Die 13-jährige Judith aus Schleswig-Holstein ist beim Inhalieren von Treibgasen aus Deosprays erstickt. Die Mutter fand das tote Mädchen in ihrem Kinderzimmer. Die Eltern suchen die Öffentlichkeit, um andere Eltern zu warnen.
„Wenn wir nur ein Kind durch unseren Appell retten und anderen Familien diesen Schmerz ersparen, haben wir bereits gewonnen“, so der Vater von Judith. „Sie lag neben ihrem Schreibtisch, hatte eine Plastiktüte auf dem Gesicht, neben ihr lag eine Deo-Dose“, beschreibt der Vater, wie er seine 13-jährige Tochter gefunden hatte.
„Offenbar hat unsere Judith über einen längeren Zeitraum Lösungsmittel und Treibgase geschnüffelt, um sich zu berauschen, und wir haben nichts gemerkt“. Die Eltern machen sich schwere Vorwürfe und rufen alle Eltern zu erhöhter Wachsamkeit auf.

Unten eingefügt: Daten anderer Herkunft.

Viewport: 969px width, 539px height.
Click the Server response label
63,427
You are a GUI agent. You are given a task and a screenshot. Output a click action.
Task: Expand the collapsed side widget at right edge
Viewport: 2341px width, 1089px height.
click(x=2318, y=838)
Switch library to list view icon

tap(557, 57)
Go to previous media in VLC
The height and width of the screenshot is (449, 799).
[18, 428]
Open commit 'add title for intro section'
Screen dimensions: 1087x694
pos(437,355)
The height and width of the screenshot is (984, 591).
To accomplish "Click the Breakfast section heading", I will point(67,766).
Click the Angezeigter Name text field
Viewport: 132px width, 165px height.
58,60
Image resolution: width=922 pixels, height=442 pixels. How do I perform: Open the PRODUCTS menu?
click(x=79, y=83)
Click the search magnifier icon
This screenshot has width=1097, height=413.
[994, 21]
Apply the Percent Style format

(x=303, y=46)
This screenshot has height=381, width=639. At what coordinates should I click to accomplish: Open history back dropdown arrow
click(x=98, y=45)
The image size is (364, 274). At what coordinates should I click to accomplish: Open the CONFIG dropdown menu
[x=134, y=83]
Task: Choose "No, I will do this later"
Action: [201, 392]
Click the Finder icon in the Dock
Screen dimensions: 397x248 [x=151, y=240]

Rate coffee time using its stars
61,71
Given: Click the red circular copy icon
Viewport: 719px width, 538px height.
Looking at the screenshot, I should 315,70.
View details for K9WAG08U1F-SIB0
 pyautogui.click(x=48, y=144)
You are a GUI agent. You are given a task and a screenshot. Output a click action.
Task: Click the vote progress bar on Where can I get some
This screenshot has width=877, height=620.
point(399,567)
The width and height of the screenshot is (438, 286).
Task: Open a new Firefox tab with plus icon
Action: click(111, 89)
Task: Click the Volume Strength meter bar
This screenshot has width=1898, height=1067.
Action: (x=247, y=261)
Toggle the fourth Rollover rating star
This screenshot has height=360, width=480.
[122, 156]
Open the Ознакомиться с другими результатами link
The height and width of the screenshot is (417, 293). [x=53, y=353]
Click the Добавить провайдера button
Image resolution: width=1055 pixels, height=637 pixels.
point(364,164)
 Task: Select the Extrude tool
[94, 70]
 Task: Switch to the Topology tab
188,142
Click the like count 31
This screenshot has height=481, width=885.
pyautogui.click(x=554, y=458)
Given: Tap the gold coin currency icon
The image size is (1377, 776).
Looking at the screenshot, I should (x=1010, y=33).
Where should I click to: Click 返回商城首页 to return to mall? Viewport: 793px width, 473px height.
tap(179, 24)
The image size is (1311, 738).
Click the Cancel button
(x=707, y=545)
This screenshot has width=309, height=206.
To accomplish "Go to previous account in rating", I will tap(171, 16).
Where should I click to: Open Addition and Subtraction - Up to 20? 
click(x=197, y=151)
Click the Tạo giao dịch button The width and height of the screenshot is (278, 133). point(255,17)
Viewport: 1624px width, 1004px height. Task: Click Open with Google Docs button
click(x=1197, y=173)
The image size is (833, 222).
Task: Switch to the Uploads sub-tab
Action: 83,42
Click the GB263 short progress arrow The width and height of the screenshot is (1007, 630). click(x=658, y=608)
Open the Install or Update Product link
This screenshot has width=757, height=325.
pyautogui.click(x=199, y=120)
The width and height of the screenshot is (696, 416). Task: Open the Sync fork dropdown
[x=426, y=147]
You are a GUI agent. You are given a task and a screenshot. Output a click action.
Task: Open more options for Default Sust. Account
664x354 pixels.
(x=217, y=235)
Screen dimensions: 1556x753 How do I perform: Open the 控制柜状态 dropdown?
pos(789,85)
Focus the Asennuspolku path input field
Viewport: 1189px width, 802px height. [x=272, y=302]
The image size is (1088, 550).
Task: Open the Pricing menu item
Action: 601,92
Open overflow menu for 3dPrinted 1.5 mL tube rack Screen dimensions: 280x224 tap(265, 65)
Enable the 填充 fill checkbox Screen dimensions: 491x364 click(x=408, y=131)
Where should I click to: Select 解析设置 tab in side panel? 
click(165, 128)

Gerade Kinder und Jugendliche nutzen diese Art des Rauschkonsums. Sie schnüffeln Butan-Gas aus Deosprays, Lösungsmitteln, Haarsprays, Filzstiften, Nagellackentfernern, Klebstoffen und Verdünnungsmitteln – alles legal und günstig zu erwerben. Die Anwendung ist simpel: Die Stoffe werden in eine Tüte gefüllt und inhaliert. Alternativ kann man sie auf Tücher träufeln oder sprühen und einatmen.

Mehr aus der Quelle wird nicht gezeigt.